Material to process:

——————————

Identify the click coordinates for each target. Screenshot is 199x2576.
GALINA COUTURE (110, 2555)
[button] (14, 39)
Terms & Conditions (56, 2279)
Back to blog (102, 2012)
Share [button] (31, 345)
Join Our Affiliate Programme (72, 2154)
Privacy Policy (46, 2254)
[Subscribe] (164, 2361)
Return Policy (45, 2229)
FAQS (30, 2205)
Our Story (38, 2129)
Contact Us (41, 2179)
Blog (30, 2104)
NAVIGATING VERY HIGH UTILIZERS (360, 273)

——————————

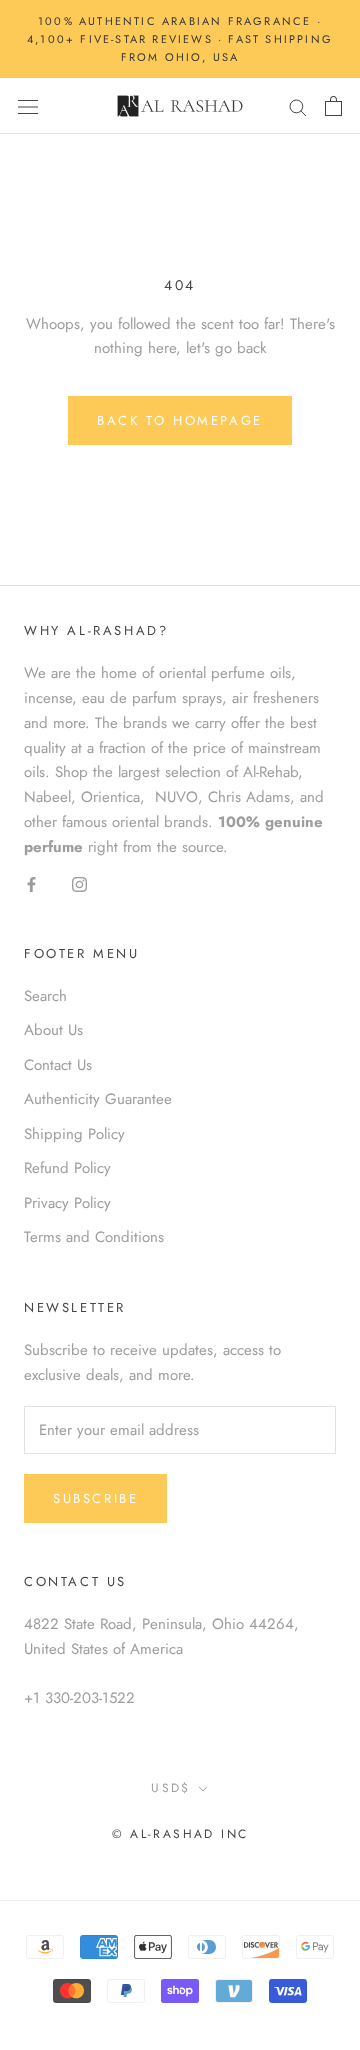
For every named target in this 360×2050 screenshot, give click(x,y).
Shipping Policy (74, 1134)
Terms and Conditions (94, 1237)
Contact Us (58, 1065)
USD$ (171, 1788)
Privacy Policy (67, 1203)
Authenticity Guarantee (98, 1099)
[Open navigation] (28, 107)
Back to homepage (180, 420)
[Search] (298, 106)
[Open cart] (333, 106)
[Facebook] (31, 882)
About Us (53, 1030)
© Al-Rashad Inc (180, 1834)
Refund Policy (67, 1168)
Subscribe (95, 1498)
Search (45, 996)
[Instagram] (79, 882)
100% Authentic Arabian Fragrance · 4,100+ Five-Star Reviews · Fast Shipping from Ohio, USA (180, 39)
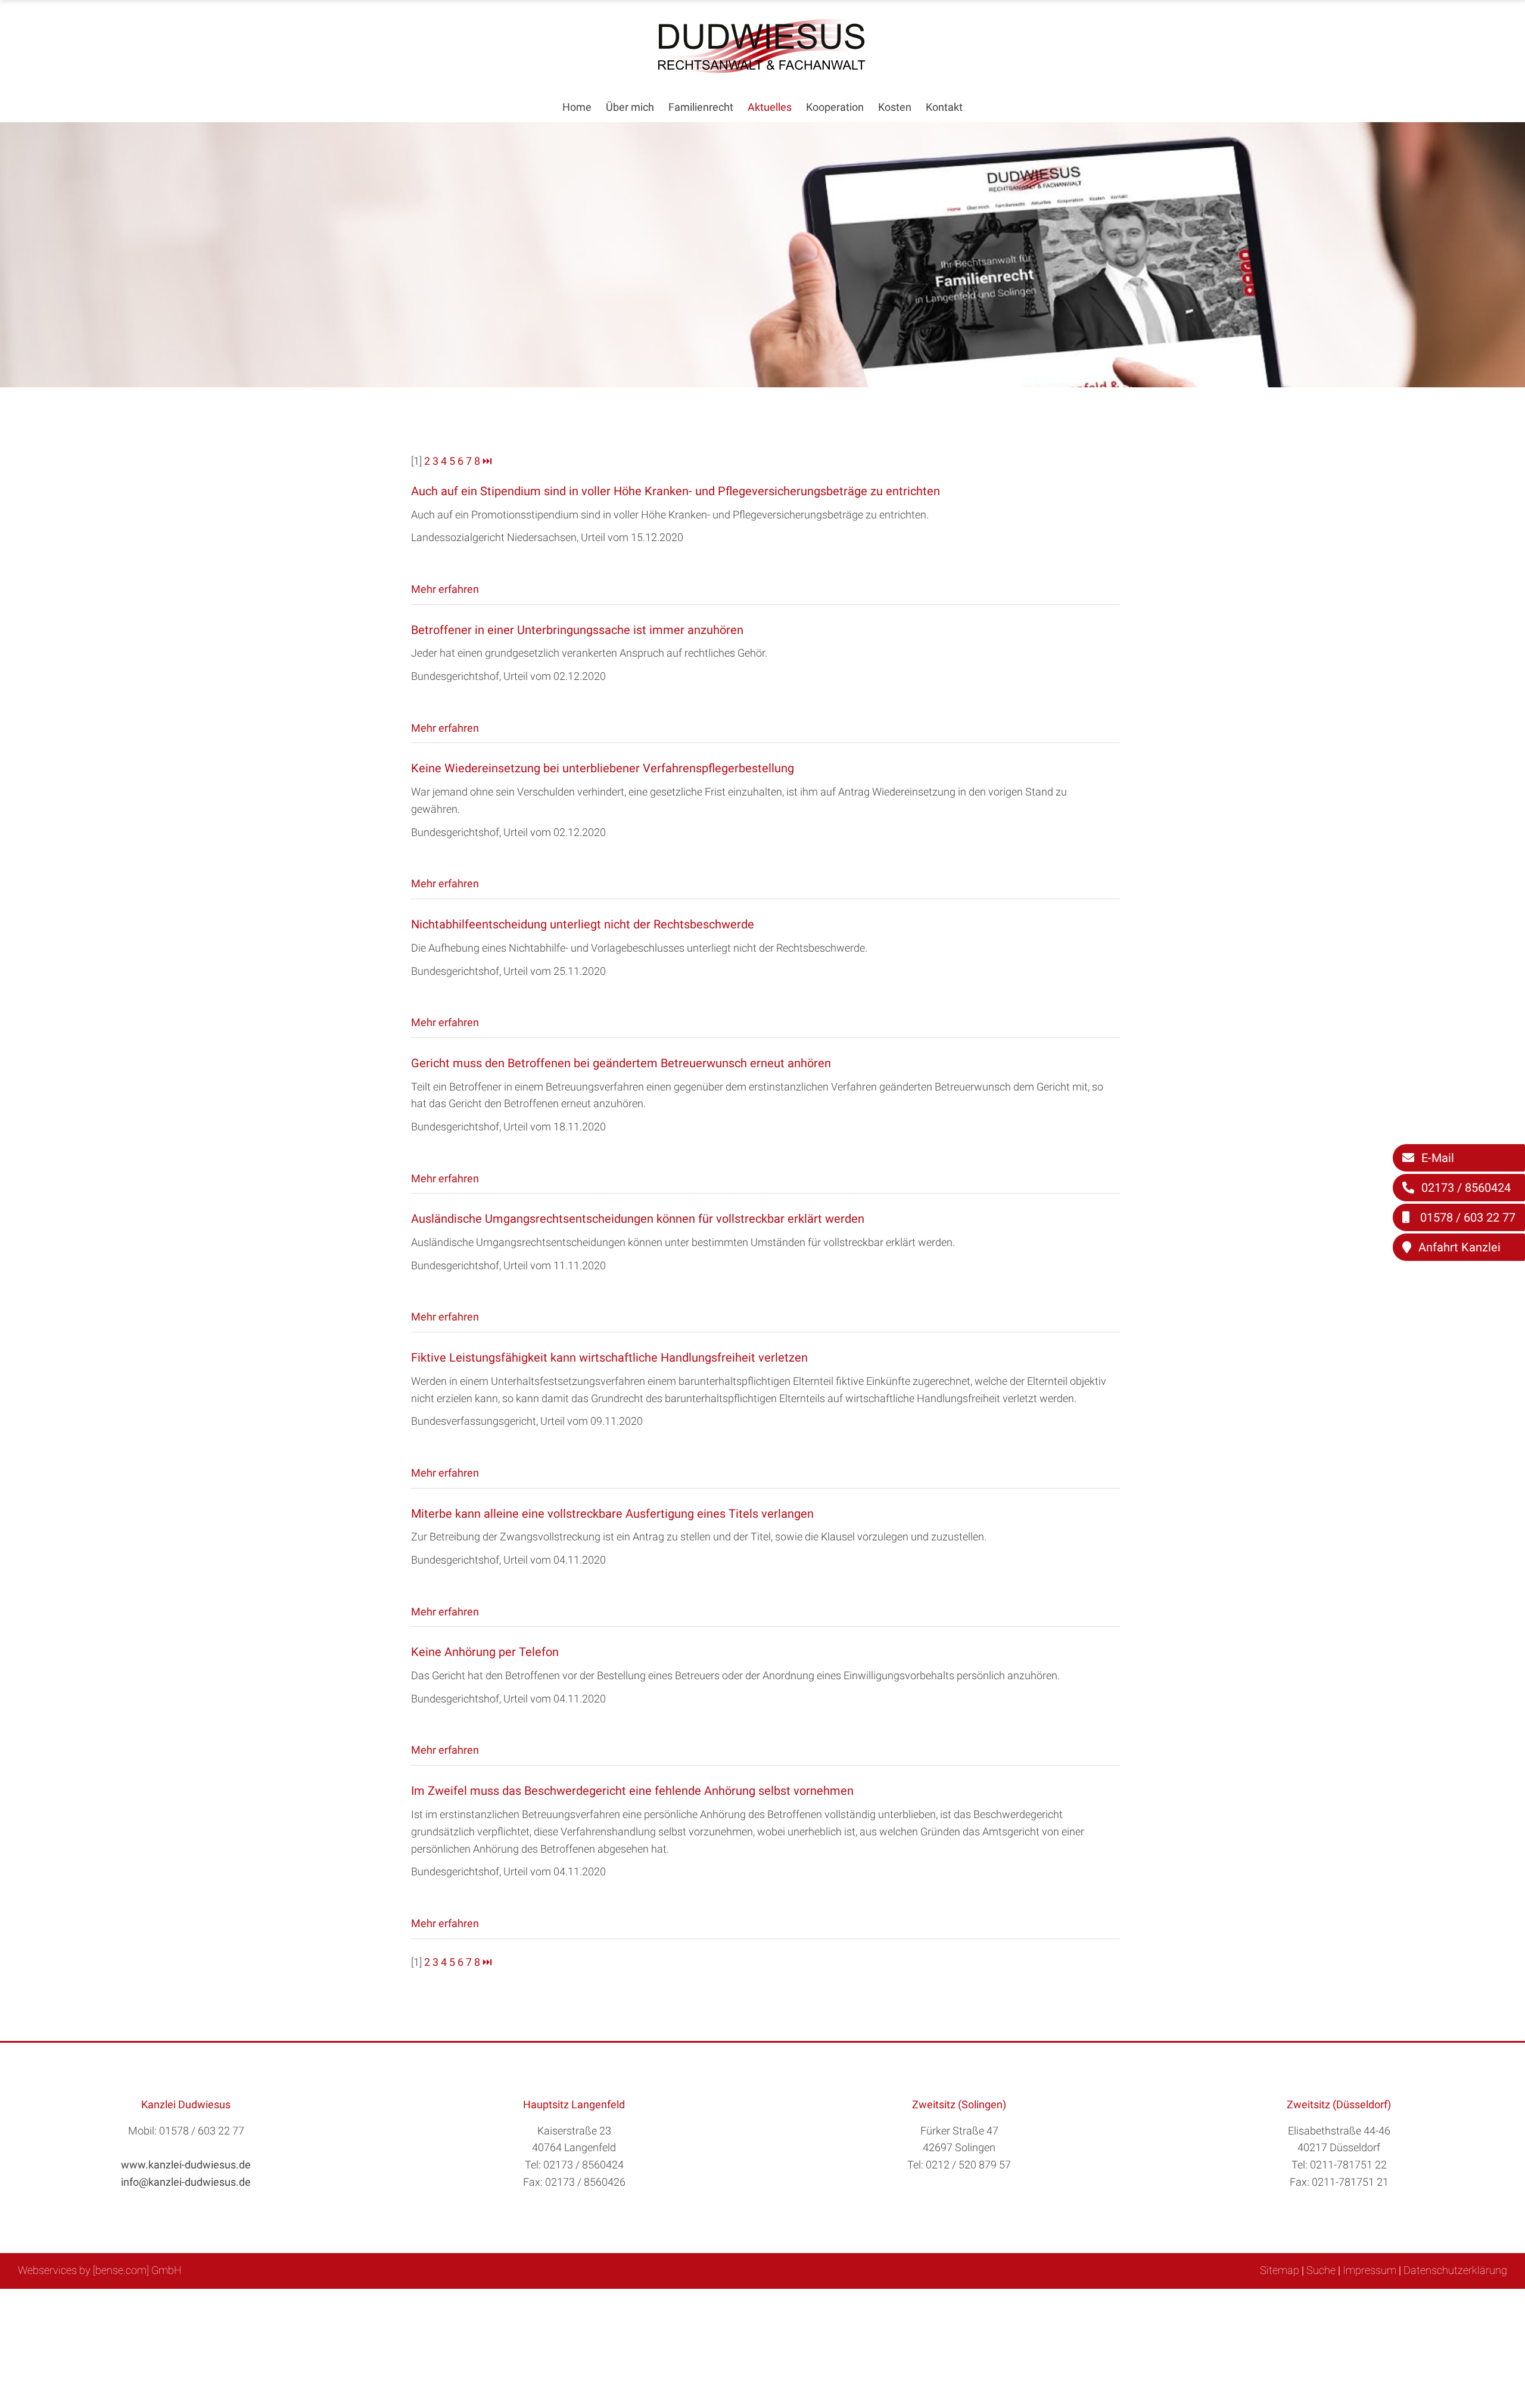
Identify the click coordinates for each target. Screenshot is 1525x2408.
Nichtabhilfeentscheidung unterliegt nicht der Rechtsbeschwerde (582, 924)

——————————

Your assignment: Output exactly the lines of the material above from the one containing "Privacy Policy (67, 1203)" up to and including the one containing "[Instagram] (79, 882)".

Response:
Privacy Policy (67, 1203)
Authenticity Guarantee (98, 1099)
[Open navigation] (28, 107)
Back to homepage (180, 420)
[Search] (298, 106)
[Open cart] (333, 106)
[Facebook] (31, 882)
About Us (53, 1030)
© Al-Rashad Inc (180, 1834)
Refund Policy (67, 1168)
Subscribe (95, 1498)
Search (45, 996)
[Instagram] (79, 882)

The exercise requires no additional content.